[[ DATA FOR THE TASK, beginning ]]

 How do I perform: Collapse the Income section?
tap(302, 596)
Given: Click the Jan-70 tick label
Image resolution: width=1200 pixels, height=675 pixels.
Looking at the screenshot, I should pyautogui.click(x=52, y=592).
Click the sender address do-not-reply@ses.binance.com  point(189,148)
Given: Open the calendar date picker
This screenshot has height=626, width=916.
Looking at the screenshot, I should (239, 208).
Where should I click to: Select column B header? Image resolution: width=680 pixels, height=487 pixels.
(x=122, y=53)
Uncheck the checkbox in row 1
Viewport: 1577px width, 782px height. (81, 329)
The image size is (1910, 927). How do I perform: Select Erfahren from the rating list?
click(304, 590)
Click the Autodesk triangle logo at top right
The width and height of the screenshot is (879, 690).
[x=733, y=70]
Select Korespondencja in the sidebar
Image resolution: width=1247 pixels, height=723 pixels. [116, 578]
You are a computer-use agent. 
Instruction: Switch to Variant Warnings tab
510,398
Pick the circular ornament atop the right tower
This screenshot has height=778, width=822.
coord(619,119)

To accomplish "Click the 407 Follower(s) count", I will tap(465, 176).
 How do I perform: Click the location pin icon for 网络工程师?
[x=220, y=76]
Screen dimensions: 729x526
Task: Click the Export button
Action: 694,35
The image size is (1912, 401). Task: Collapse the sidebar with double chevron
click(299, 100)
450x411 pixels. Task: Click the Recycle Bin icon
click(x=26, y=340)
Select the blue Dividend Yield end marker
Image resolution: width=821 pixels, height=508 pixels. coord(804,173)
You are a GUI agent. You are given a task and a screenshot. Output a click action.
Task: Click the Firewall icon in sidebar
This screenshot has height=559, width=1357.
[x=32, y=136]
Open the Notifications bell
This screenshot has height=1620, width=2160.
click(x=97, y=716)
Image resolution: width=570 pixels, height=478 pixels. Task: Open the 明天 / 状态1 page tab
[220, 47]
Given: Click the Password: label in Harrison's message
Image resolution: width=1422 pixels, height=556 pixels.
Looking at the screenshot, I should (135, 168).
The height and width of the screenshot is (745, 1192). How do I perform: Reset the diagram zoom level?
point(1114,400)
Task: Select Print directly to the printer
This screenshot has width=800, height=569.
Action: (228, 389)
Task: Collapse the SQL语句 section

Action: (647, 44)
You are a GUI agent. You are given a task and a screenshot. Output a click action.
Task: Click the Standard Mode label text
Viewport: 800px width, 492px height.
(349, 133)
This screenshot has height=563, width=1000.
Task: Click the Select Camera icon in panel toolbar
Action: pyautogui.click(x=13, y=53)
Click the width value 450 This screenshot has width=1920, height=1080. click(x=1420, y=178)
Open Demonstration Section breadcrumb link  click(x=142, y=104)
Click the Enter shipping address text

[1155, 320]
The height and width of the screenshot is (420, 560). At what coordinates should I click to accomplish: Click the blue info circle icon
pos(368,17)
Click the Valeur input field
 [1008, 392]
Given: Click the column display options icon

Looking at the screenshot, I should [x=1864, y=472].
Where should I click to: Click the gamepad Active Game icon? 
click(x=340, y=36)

[[ DATA FOR THE TASK, end ]]

__WORK INSTRUCTION__: Give back every entry above, complete and exact.

__TASK RESPONSE__:
 How do I perform: Collapse the Income section?
tap(302, 596)
Given: Click the Jan-70 tick label
Image resolution: width=1200 pixels, height=675 pixels.
Looking at the screenshot, I should pyautogui.click(x=52, y=592).
Click the sender address do-not-reply@ses.binance.com  point(189,148)
Given: Open the calendar date picker
This screenshot has height=626, width=916.
Looking at the screenshot, I should (239, 208).
Where should I click to: Select column B header? Image resolution: width=680 pixels, height=487 pixels.
(x=122, y=53)
Uncheck the checkbox in row 1
Viewport: 1577px width, 782px height. (81, 329)
The image size is (1910, 927). How do I perform: Select Erfahren from the rating list?
click(304, 590)
Click the Autodesk triangle logo at top right
The width and height of the screenshot is (879, 690).
[x=733, y=70]
Select Korespondencja in the sidebar
Image resolution: width=1247 pixels, height=723 pixels. [116, 578]
You are a computer-use agent. 
Instruction: Switch to Variant Warnings tab
510,398
Pick the circular ornament atop the right tower
This screenshot has height=778, width=822.
coord(619,119)

To accomplish "Click the 407 Follower(s) count", I will tap(465, 176).
 How do I perform: Click the location pin icon for 网络工程师?
[x=220, y=76]
Screen dimensions: 729x526
Task: Click the Export button
Action: 694,35
The image size is (1912, 401). Task: Collapse the sidebar with double chevron
click(299, 100)
450x411 pixels. Task: Click the Recycle Bin icon
click(x=26, y=340)
Select the blue Dividend Yield end marker
Image resolution: width=821 pixels, height=508 pixels. coord(804,173)
You are a GUI agent. You are given a task and a screenshot. Output a click action.
Task: Click the Firewall icon in sidebar
This screenshot has height=559, width=1357.
[x=32, y=136]
Open the Notifications bell
This screenshot has height=1620, width=2160.
click(x=97, y=716)
Image resolution: width=570 pixels, height=478 pixels. Task: Open the 明天 / 状态1 page tab
[220, 47]
Given: Click the Password: label in Harrison's message
Image resolution: width=1422 pixels, height=556 pixels.
Looking at the screenshot, I should (135, 168).
The height and width of the screenshot is (745, 1192). How do I perform: Reset the diagram zoom level?
point(1114,400)
Task: Select Print directly to the printer
This screenshot has width=800, height=569.
Action: (228, 389)
Task: Collapse the SQL语句 section

Action: (647, 44)
You are a GUI agent. You are given a task and a screenshot. Output a click action.
Task: Click the Standard Mode label text
Viewport: 800px width, 492px height.
(349, 133)
This screenshot has height=563, width=1000.
Task: Click the Select Camera icon in panel toolbar
Action: pyautogui.click(x=13, y=53)
Click the width value 450 This screenshot has width=1920, height=1080. click(x=1420, y=178)
Open Demonstration Section breadcrumb link  click(x=142, y=104)
Click the Enter shipping address text

[1155, 320]
The height and width of the screenshot is (420, 560). At what coordinates should I click to accomplish: Click the blue info circle icon
pos(368,17)
Click the Valeur input field
 [1008, 392]
Given: Click the column display options icon

Looking at the screenshot, I should [x=1864, y=472].
Where should I click to: Click the gamepad Active Game icon? 
click(x=340, y=36)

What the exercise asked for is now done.